Lucky me. I’ll be selling my books and displaying aboriginal artifacts this Sunday afternoon at a site once inhabited by the tribe who greeted the pilgrims on the Atlantic shore. No. The above picture is not a Currier & Ives Christmas card. It is a steel engraving by William H. Barlett famously published in Canadian Scenery Illustrated in 1842. As in the picture,  people will be gathering at the Lake Deschenes bend in the Ottawa River to be warmed and refreshed amid the nostalgic aura of dormer windows, conjoint staircases and veranda vistas.

  • The event this time (Dec. 4) is a light show and artisans’ sale after the Santa Claus parade down Main Street and the Christmas Bazaar at the British Hotel.
  • The Kitchi Sibi Anishinabeg first inhabited this site thousands of years ago.
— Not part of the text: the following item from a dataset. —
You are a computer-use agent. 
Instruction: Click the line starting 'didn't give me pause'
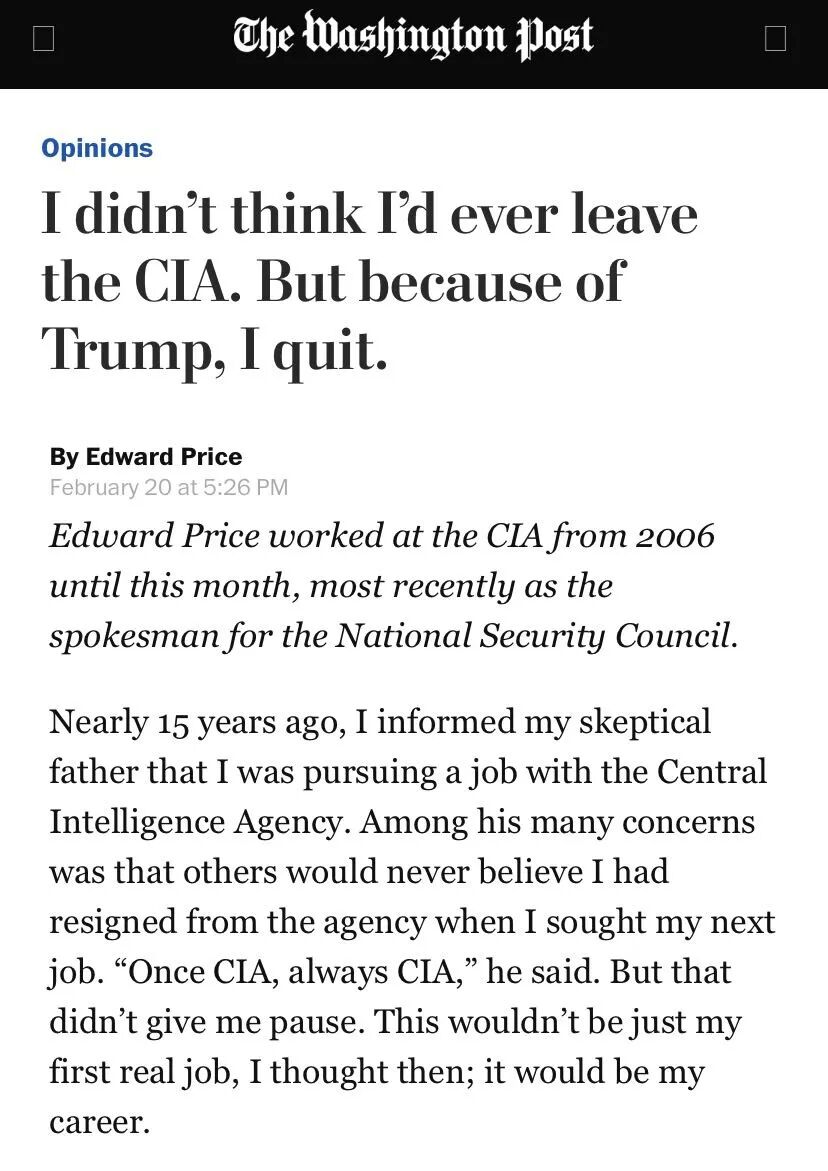click(x=396, y=1022)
Chief Tessouat was a busy commercial middleman in the years of the fur trade. Champlain and his voyageur explorers rested at this pleasant spot in 1613. They thought they had found a route to China but at least were the first to get as far as Lake Huron. Charles Symmes from Woburn, MA built the Inn in 1831 and helped his uncle Philemon Wright found the townsite. Pioneer settlers made their way to Aylmer from Montreal by stage  coach and stayed overnight before continuing their journey. This was the landing place for busy steamboat traffic.
  • When we moved to Aylmer in 1976 we built a sailboat (from a kit) and berthed it at the Marina (above). One day after sailing I saw one of our municipal councilors, Denise Friend, charge across the parking lot to accost some gentlemen stepping out of a black limousine. They were officials of the Quebec government and had a purse to spend on heritage projects. Soon news came that the historic Inn reduced to rubble after being used as a flea market and consumed by a fire was to be restored. It re-opened in a good imitation of its former glory in 1978.
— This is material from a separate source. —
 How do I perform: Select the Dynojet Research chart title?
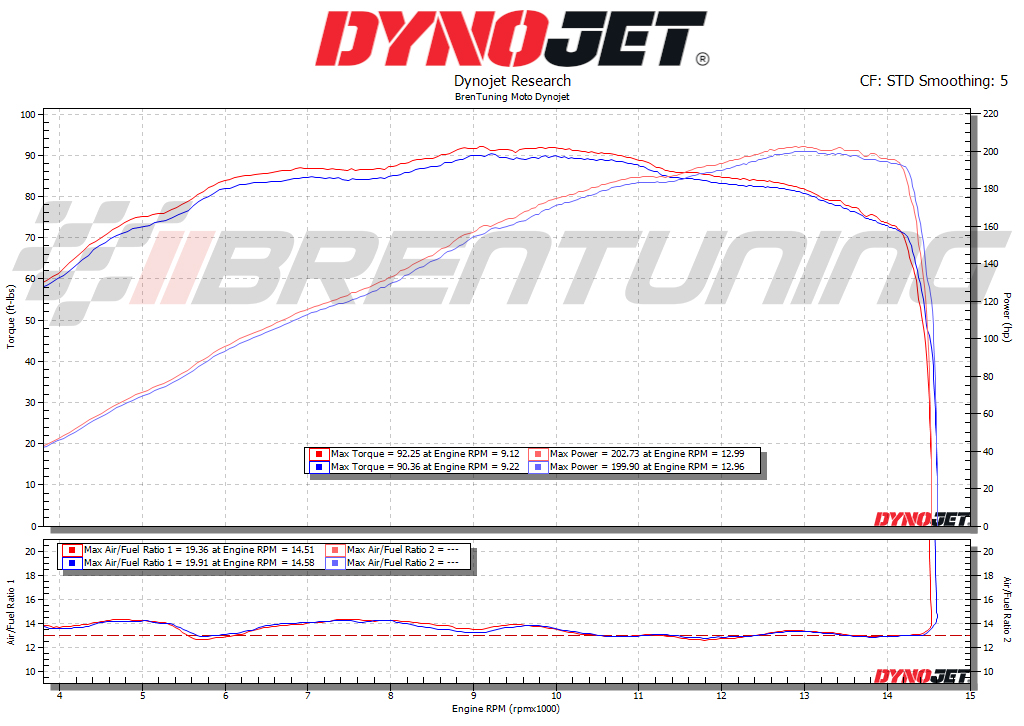[x=512, y=81]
  • Today it is a Museum with fine exhibits as well as being a heritage gem of the Outaouais region. It will always be at the heart of the townsfolk of the Aylmer sector of the city of Gatineau. That’s why my books, indigenous artifacts and I will be smiling so happily from the inn-side this Sunday. The artifacts I have include a birch-bark basket, two birch-bark trivets, an ermine hat and scarf set and a pair of embroidered moccasin slippers. They’re from my parents’ days as missionaries on the Cree reservation at Oxford House, MN in the roaring twenties. Their story is told in A Book of Kells: Growing Up in an Ego Void and Kathleen’s Cariole Ride.
  • Merry pre-Christmas season to you too!